* ABOUT THIS EXERCISE *
Locate every line in the items below that contains the word "Find" and copy those lines out. Uppercase and lowercase must match.

(Stored data)
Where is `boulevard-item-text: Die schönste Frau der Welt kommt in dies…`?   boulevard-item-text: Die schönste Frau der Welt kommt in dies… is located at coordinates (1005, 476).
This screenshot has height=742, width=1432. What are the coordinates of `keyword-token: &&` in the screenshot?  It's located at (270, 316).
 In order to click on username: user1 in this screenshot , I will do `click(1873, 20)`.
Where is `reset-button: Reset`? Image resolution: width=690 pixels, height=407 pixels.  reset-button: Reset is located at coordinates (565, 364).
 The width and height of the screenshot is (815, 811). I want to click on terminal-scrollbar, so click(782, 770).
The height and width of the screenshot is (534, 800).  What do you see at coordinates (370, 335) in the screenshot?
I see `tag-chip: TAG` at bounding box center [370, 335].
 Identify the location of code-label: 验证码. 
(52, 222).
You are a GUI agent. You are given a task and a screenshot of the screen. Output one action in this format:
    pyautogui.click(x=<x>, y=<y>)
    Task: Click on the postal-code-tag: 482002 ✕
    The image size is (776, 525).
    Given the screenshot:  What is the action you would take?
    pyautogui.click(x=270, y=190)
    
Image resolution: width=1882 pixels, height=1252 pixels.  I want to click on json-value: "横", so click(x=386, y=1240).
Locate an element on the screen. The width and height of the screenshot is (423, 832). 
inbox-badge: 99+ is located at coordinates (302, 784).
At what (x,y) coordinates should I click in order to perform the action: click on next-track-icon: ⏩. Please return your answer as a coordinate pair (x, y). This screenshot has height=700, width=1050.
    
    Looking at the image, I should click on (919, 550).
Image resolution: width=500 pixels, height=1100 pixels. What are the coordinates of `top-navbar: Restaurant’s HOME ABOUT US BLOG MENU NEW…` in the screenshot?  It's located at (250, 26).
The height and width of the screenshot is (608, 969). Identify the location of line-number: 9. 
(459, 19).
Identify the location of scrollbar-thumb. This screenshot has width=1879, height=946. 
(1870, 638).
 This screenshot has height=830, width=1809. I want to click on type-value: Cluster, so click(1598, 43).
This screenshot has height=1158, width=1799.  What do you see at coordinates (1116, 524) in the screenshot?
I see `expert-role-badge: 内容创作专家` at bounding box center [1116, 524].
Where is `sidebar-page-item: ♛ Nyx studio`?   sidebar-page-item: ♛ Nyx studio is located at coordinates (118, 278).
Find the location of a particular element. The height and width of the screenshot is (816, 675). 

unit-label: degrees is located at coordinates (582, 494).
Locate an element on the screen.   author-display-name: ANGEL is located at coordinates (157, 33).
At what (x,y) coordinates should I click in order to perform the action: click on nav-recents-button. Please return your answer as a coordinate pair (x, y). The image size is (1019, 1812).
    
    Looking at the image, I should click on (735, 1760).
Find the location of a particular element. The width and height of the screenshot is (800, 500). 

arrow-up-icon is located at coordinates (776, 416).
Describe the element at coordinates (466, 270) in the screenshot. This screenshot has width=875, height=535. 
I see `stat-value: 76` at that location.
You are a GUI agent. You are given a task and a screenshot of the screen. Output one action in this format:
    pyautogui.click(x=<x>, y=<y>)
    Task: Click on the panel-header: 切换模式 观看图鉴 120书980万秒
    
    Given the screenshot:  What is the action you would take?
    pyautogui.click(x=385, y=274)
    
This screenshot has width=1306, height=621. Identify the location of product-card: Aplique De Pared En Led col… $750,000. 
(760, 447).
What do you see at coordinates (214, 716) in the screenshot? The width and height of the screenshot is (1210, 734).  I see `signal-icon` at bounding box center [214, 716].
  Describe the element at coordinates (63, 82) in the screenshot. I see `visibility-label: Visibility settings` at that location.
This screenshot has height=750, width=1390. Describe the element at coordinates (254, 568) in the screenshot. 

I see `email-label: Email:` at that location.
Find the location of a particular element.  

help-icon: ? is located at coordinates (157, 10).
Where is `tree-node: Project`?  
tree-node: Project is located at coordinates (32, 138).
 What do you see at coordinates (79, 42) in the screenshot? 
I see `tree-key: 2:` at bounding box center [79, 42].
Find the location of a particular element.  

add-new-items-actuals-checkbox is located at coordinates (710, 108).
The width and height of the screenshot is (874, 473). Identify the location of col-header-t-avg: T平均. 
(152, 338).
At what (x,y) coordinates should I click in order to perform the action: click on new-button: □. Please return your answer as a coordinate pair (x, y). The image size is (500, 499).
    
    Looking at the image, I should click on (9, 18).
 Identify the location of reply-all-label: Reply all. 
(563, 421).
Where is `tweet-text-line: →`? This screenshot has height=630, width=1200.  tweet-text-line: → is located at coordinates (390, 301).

* TASK ANSWER *
Find the location of a particular element. The height and width of the screenshot is (816, 675). 
Find the location of a particular element. The width and height of the screenshot is (800, 500). 
Find the location of a particular element.  
Find the location of a particular element.  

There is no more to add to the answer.